## Provided text

┌──

In order to carry out any sort of computational analysis, we need to convert text into numbers. Although this is now fairly easy to do with computers, it, nonetheless, constitutes a RADICAL reorganization of text.

A processing pipeline typically looks something like this:

![A processing pipeline](https://raw.githubusercontent.com/browndw/humanities_analytics/refs/heads/main/data/_images/pipeline.svg)

To begin seeing what this looks like in practice, let's start with a toy example.

### A toy example

Frist, we'll create an object consisting of a character string. In this case, the first sentence from *A Tale of Two Cities*:

> It was the best of times, it was the worst of times, it was the age of wisdom, it was the age of foolishness, it was the epoch of belief, it was the epoch of incredulity, it was the season of Light, it was the season of Darkness, it was the spring of hope, it was the winter of despair.

In [2]:
totc_txt = "It was the best of times, it was the worst of times, it was the age of wisdom, it was the age of foolishness, it was the epoch of belief, it was the epoch of incredulity, it was the season of Light, it was the season of Darkness, it was the spring of hope, it was the winter of despair."

### Tokenization

🤔 How would you turn this text into something you can count? In other words, we need to convert text into numbers in order to carry out any kind of computational or statistical analysis. So how would you do that?

One obvious way would be to simply split the text at spaces.

In [3]:
split_totc = totc_txt.split(" ")
print(split_totc)

['It', 'was', 'the', 'best', 'of', 'times,', 'it', 'was', 'the', 'worst', 'of', 'times,', 'it', 'was', 'the', 'age', 'of', 'wisdom,', 'it', 'was', 'the', 'age', 'of', 'foolishness,', 'it', 'was', 'the', 'epoch', 'of', 'belief,', 'it', 'was', 'the', 'epoch', 'of', 'incredulity,', 'it', 'was', 'the', 'season', 'of', 'Light,', 'it', 'was', 'the', 'season', 'of', 'Darkness,', 'it', 'was', 'the', 'spring', 'of', 'hope,', 'it', 'was', 'the', 'winter', 'of', 'despair.']


### Counting tokens

To create a table of counts, we'll first install a library to help us create and manipulate tables (or data frames). For all of our labs, we'll use a Python library called [Polars](https://docs.pola.rs/). There's also a handy [introduction here](https://pbpython.com/polars-intro.html).

└──

## Entries showing where items appear

┌──

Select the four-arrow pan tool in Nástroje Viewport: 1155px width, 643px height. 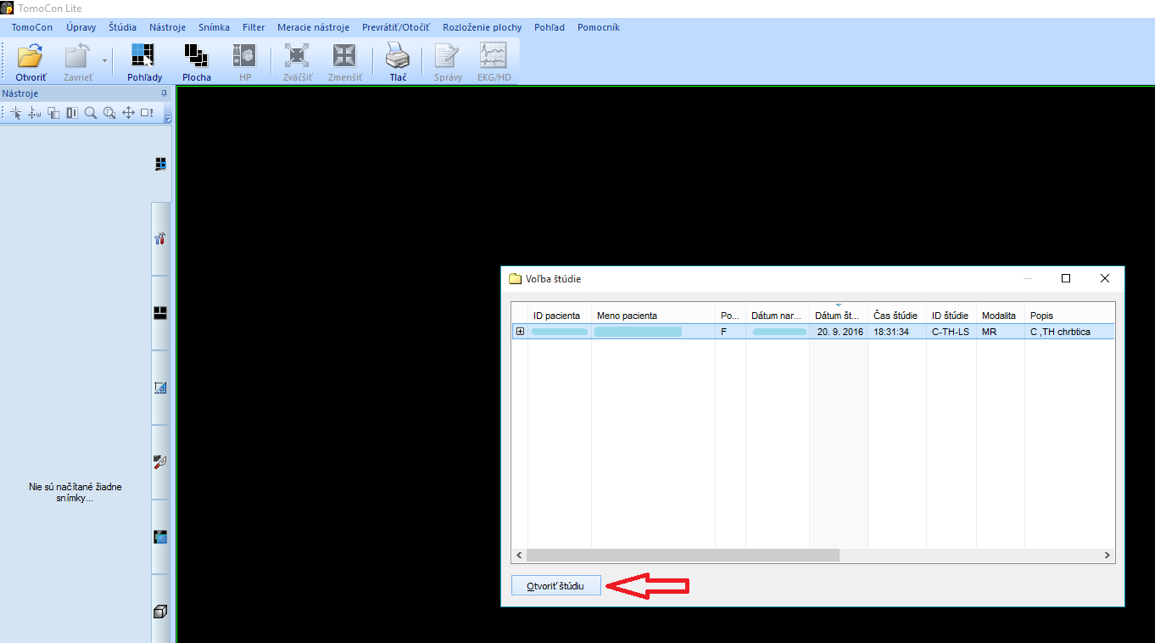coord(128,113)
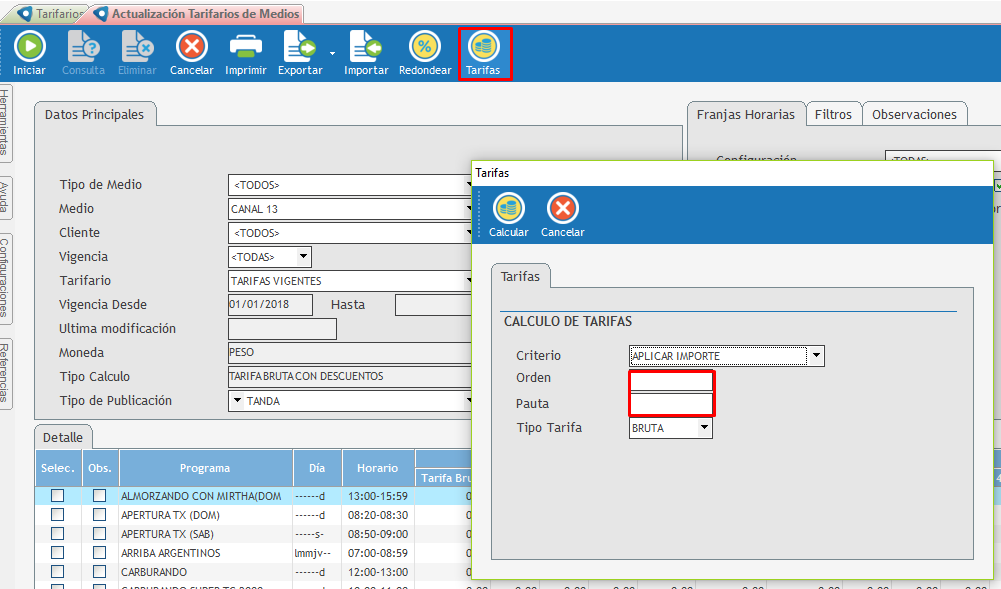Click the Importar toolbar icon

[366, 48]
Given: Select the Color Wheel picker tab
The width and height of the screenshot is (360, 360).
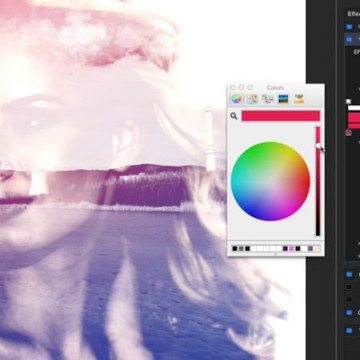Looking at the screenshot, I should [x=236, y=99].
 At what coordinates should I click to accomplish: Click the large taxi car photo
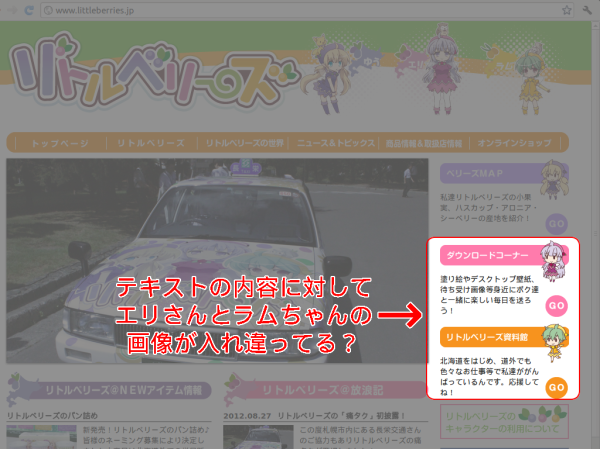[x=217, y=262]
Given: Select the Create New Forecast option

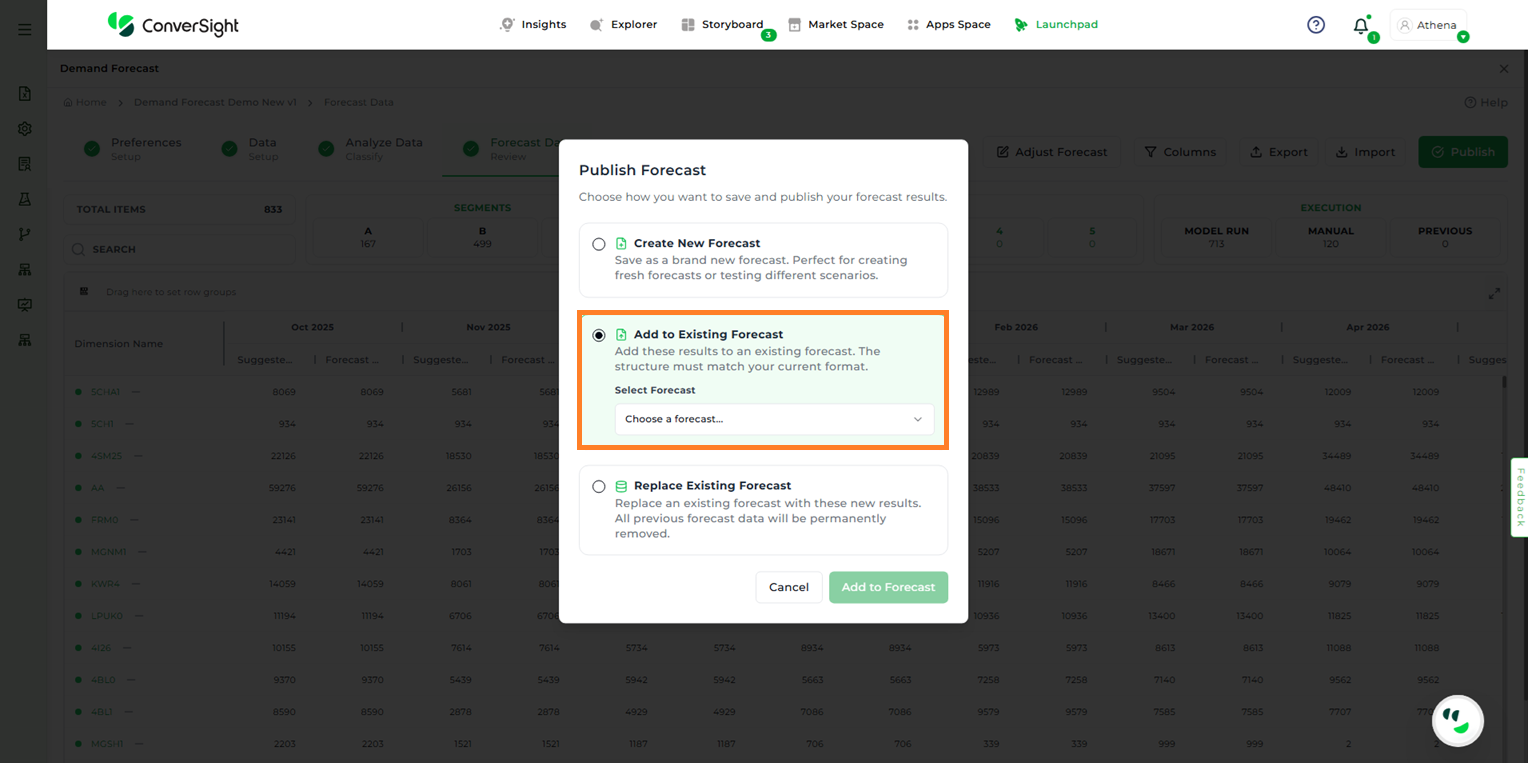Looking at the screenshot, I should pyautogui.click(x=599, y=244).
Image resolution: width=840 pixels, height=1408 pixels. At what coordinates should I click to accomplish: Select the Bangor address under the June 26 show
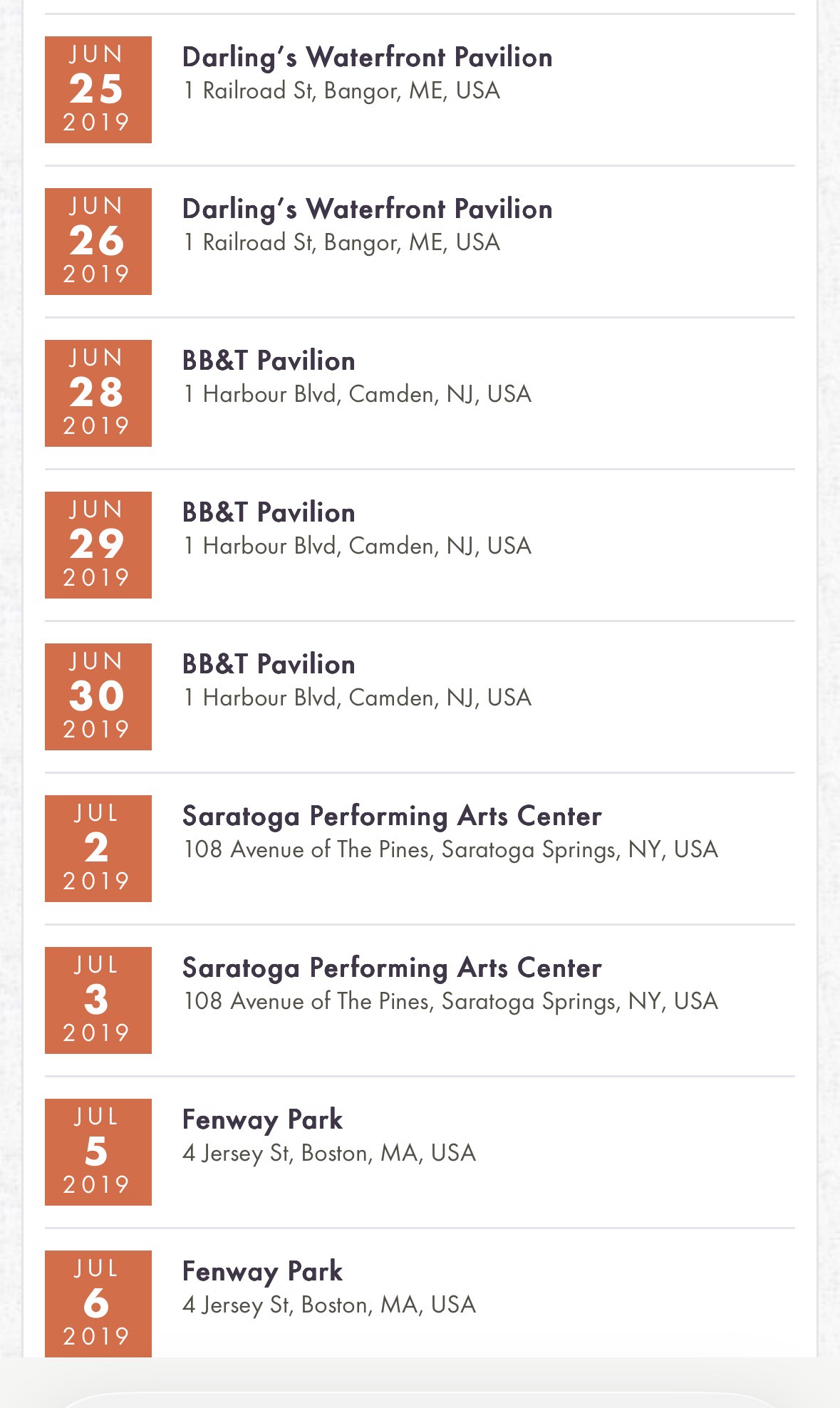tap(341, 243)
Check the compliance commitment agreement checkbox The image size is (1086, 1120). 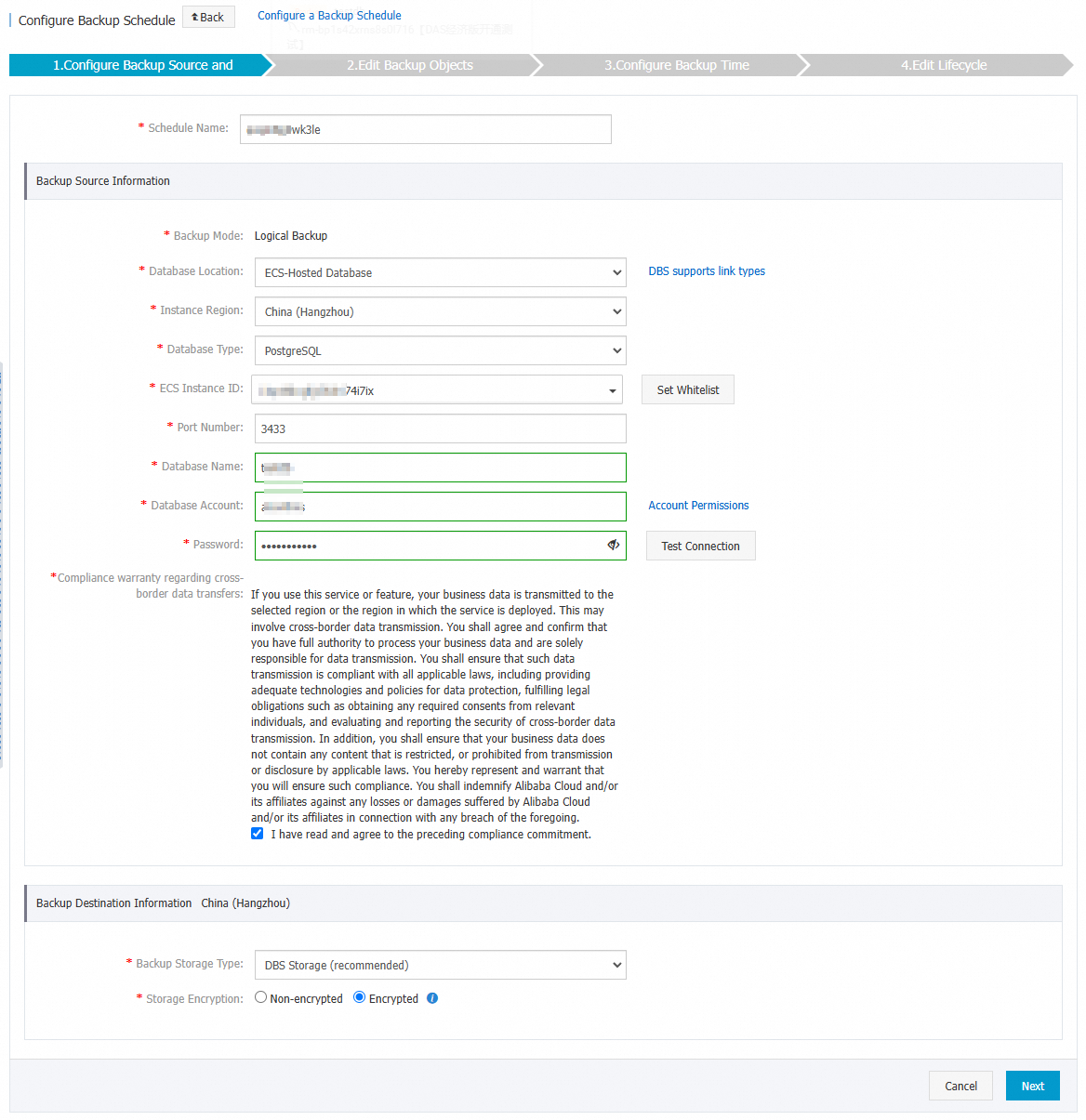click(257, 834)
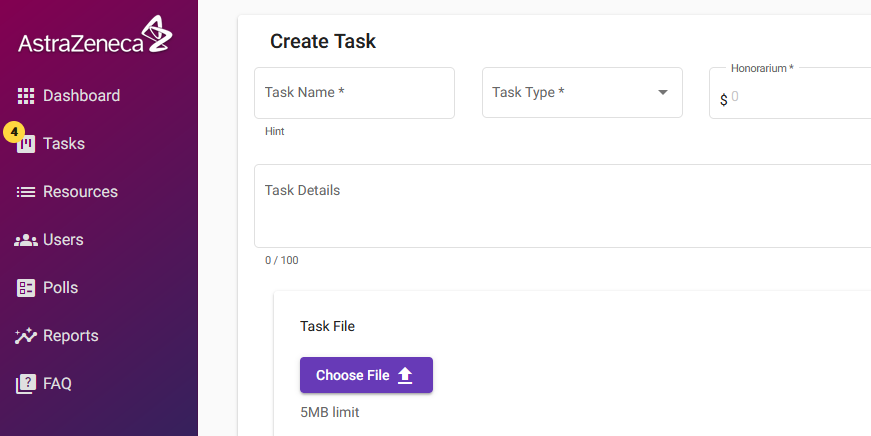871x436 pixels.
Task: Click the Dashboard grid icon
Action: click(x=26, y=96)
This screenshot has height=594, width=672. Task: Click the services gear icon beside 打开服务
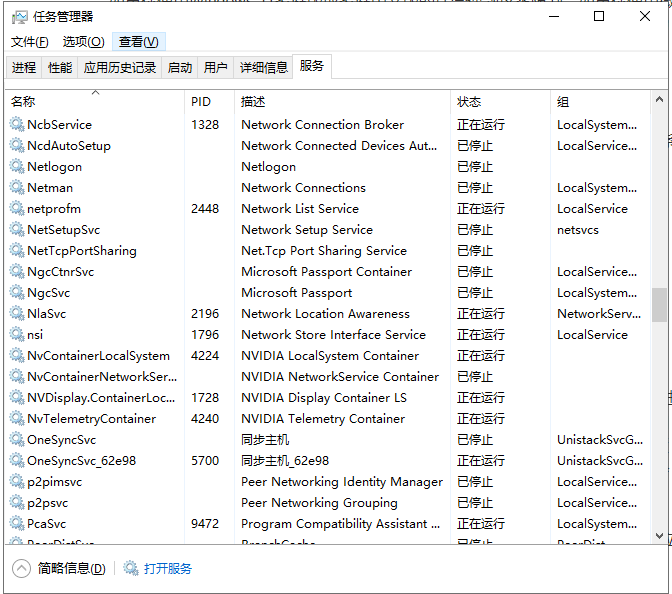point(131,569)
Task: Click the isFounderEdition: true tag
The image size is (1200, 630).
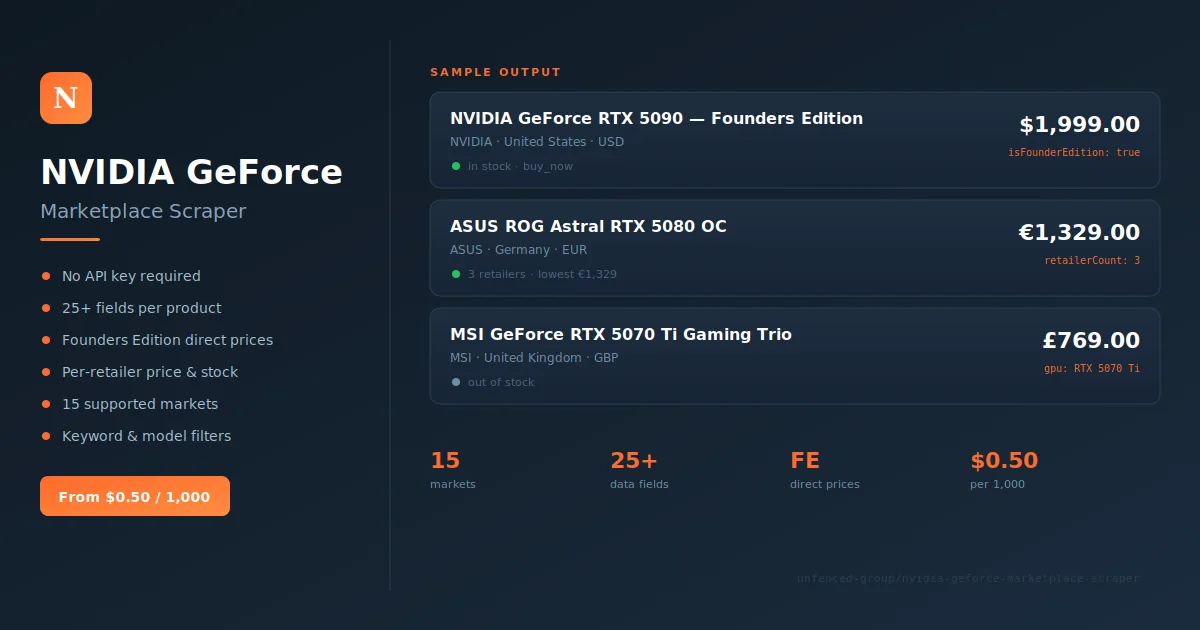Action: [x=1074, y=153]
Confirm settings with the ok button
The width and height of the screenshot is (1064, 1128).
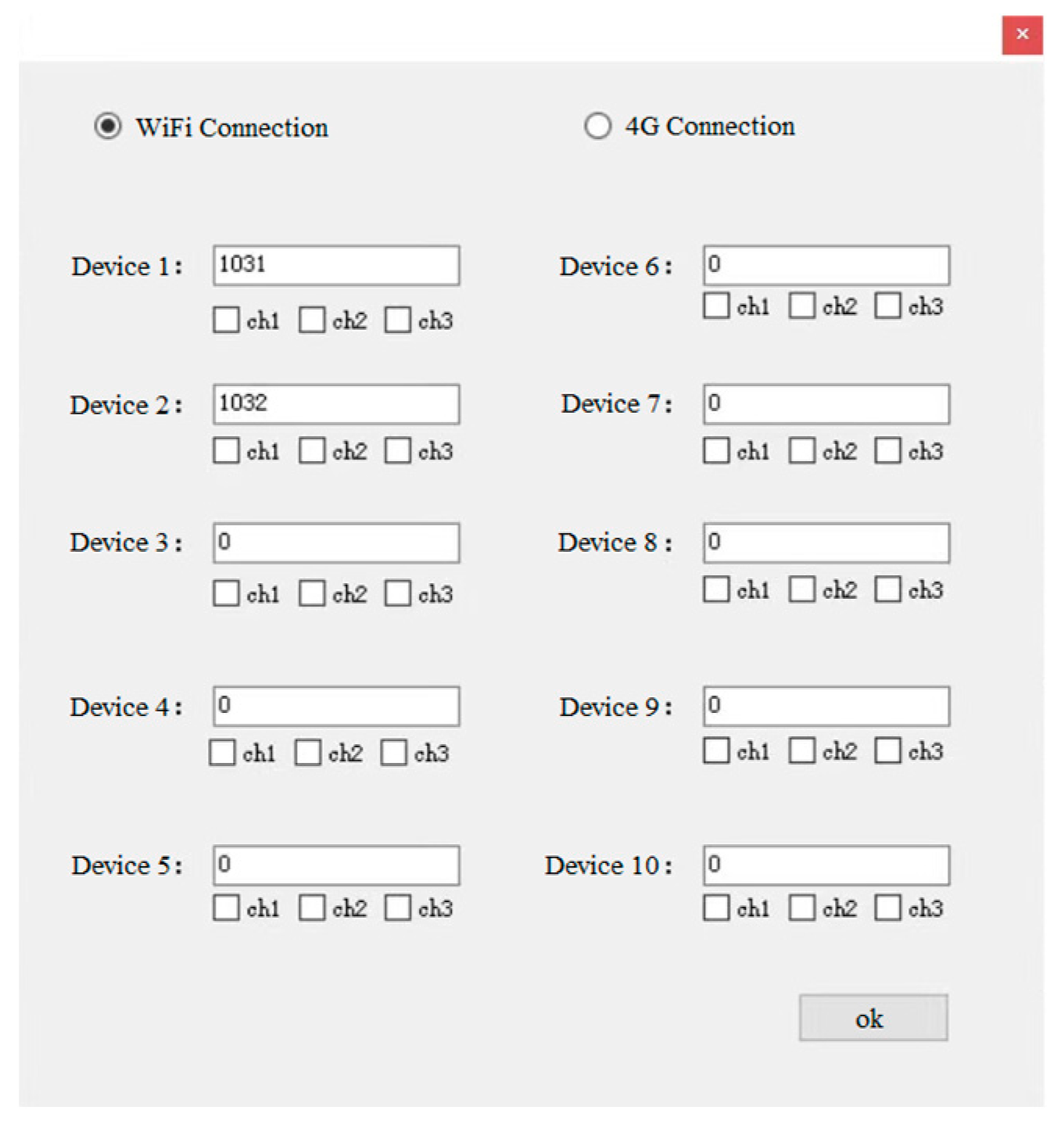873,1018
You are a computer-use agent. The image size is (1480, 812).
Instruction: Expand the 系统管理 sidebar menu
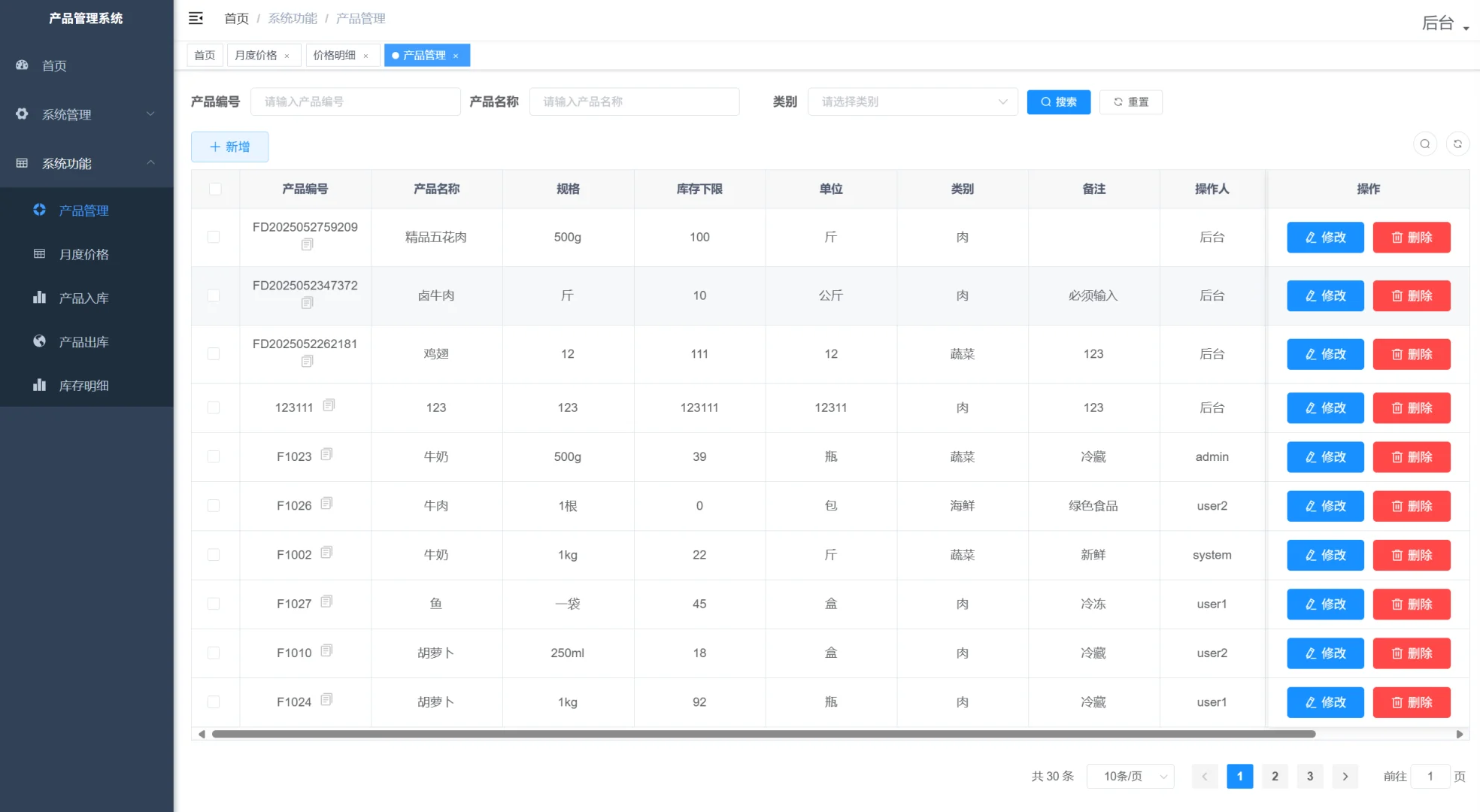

└──

## Tasks to carry out
**1)** According to the excerpt on converting text into numbers, which Python library is used in all of the labs to create and manipulate tables?
**2)** Summarize the excerpt on converting text into numbers in two sentences.

## Solved tasks
**1)** Polars

**2)** Any computational analysis requires converting text into numbers, which amounts to a radical reorganization of text. Using the first sentence of *A Tale of Two Cities* as a toy example, the excerpt tokenizes the string by splitting it at spaces and then turns to the Python library Polars to build a table of counts.